-- INFORMATION SHOWN follows --

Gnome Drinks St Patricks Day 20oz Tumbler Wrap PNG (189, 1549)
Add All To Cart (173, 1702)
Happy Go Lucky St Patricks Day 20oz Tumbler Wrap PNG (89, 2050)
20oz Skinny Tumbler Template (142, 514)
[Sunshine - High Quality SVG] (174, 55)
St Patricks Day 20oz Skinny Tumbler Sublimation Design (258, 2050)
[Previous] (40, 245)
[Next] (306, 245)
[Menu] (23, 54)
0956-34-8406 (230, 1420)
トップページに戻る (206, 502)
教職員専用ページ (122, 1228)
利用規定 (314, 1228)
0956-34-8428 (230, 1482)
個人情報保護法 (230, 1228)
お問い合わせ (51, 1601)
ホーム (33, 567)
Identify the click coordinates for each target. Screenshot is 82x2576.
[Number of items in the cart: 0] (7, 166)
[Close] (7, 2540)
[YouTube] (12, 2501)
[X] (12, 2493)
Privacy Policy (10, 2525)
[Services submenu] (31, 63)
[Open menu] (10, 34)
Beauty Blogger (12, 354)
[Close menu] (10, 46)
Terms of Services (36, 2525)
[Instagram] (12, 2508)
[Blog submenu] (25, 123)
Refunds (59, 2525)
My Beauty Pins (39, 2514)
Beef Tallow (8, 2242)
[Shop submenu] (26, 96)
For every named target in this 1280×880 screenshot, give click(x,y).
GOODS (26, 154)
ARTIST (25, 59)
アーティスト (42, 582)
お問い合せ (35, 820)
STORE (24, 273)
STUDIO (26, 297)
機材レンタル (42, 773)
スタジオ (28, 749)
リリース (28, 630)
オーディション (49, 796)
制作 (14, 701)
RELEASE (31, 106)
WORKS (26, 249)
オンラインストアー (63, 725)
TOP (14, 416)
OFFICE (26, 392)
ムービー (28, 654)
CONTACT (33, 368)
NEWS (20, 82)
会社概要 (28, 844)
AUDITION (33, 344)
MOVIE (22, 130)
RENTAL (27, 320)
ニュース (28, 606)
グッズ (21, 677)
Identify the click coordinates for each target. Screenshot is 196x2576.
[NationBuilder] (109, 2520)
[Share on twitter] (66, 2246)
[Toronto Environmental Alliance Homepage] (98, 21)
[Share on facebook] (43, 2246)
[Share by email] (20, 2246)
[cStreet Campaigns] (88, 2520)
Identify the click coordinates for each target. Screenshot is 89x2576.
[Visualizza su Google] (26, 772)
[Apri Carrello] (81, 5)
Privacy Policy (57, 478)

-- INFORMATION SHOWN concluded --

YOUR INSTRUCTIONS - Out of the preceding entries, pull every line containing the string "Identify".

WRITTEN ANSWER -
Identify the click coordinates for each target. Screenshot is 82x2576.
Identify the click coordinates for each target. Screenshot is 196x2576.
Identify the click coordinates for each target. Screenshot is 89x2576.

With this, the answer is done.